> What is needed
Determine the number of lines in the listing that include the string "will"; the reply consists of that number only.

> Data for processing
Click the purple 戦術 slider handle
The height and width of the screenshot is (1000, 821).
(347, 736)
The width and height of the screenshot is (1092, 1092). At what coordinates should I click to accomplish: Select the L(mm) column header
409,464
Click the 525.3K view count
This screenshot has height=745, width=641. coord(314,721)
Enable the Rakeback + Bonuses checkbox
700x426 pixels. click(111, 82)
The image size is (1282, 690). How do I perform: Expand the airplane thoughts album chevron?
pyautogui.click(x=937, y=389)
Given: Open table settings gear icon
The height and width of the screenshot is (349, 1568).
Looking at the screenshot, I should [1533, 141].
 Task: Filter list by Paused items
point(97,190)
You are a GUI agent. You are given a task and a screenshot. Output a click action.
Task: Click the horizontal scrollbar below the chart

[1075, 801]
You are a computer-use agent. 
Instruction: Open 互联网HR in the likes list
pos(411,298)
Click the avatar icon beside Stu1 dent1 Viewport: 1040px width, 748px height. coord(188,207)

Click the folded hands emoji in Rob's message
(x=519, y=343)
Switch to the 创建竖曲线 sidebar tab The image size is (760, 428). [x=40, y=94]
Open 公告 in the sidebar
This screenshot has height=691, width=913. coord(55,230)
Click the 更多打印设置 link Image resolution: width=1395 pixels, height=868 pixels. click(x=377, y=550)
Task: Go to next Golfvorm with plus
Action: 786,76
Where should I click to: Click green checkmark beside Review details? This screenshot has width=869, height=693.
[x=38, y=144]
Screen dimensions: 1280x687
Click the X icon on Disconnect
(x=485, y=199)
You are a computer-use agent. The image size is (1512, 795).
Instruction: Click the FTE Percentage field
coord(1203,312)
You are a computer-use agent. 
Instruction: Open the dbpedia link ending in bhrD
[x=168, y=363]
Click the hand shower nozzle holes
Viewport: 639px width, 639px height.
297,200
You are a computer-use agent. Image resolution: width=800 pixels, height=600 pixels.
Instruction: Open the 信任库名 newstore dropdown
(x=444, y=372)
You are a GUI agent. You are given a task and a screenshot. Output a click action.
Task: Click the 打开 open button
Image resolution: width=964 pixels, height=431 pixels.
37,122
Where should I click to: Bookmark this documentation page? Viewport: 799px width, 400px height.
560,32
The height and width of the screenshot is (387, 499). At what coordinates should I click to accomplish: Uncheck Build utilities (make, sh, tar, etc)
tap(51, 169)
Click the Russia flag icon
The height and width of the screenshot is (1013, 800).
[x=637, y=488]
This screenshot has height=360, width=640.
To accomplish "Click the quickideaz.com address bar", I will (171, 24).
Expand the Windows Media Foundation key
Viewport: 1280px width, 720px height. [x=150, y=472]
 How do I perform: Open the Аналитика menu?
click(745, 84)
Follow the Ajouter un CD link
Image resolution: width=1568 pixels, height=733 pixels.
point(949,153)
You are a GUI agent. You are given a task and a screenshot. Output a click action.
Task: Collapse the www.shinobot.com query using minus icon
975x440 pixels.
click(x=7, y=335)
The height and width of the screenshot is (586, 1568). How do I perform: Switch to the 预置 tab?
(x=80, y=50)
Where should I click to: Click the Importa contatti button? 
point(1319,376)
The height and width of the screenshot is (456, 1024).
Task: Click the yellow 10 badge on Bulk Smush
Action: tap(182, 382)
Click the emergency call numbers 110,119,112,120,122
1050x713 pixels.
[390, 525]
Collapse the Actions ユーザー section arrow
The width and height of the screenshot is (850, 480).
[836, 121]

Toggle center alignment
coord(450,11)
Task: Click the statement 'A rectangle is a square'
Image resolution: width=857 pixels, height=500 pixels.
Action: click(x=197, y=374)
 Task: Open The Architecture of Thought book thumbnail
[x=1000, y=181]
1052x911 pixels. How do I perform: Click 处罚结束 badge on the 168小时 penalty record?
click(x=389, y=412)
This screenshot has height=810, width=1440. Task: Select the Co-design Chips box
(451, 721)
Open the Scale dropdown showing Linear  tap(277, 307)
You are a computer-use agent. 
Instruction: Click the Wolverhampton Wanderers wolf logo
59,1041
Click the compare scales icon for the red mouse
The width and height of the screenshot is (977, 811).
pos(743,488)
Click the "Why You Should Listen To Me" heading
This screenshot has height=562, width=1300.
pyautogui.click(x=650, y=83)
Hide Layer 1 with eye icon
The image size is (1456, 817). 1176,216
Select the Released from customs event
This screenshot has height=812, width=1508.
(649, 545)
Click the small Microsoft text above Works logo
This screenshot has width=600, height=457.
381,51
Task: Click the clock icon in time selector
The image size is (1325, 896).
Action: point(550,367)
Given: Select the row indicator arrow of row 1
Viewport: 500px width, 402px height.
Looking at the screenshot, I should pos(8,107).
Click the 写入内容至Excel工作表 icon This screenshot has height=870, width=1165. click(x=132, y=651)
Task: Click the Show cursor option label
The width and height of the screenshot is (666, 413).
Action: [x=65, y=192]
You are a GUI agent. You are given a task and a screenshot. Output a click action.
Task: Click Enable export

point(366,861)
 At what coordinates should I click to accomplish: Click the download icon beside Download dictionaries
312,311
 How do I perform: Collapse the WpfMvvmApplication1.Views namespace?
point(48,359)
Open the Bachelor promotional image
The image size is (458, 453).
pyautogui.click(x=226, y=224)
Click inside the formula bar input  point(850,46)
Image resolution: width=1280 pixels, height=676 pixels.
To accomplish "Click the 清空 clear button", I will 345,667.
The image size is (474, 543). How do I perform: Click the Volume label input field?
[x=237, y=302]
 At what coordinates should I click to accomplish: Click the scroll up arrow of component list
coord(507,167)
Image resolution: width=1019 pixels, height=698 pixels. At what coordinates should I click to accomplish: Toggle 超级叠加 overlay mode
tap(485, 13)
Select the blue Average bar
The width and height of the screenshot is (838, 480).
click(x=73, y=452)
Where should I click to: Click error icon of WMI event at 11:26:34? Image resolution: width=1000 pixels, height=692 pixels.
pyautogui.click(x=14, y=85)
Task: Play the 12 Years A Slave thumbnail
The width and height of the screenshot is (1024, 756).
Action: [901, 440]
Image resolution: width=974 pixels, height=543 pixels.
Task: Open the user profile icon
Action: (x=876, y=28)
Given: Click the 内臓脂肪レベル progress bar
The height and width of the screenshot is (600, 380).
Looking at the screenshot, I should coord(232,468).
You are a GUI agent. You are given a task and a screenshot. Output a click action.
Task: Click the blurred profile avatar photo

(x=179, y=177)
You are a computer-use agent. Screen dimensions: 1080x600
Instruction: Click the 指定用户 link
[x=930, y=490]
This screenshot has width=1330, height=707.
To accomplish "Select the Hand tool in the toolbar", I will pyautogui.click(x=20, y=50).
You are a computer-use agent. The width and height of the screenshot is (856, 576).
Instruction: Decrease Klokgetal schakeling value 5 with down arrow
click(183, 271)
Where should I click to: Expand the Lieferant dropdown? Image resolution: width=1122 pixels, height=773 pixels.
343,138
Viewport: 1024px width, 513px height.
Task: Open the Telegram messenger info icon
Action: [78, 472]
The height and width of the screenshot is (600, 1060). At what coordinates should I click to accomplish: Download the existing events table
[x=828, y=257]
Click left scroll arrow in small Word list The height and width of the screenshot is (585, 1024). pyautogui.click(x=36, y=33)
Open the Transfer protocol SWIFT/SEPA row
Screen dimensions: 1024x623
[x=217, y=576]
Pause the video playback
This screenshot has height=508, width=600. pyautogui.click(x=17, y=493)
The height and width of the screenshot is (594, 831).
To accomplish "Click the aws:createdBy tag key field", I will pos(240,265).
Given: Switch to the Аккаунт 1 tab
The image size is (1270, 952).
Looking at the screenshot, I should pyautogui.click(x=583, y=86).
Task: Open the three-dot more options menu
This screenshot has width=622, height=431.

> Exercise output
4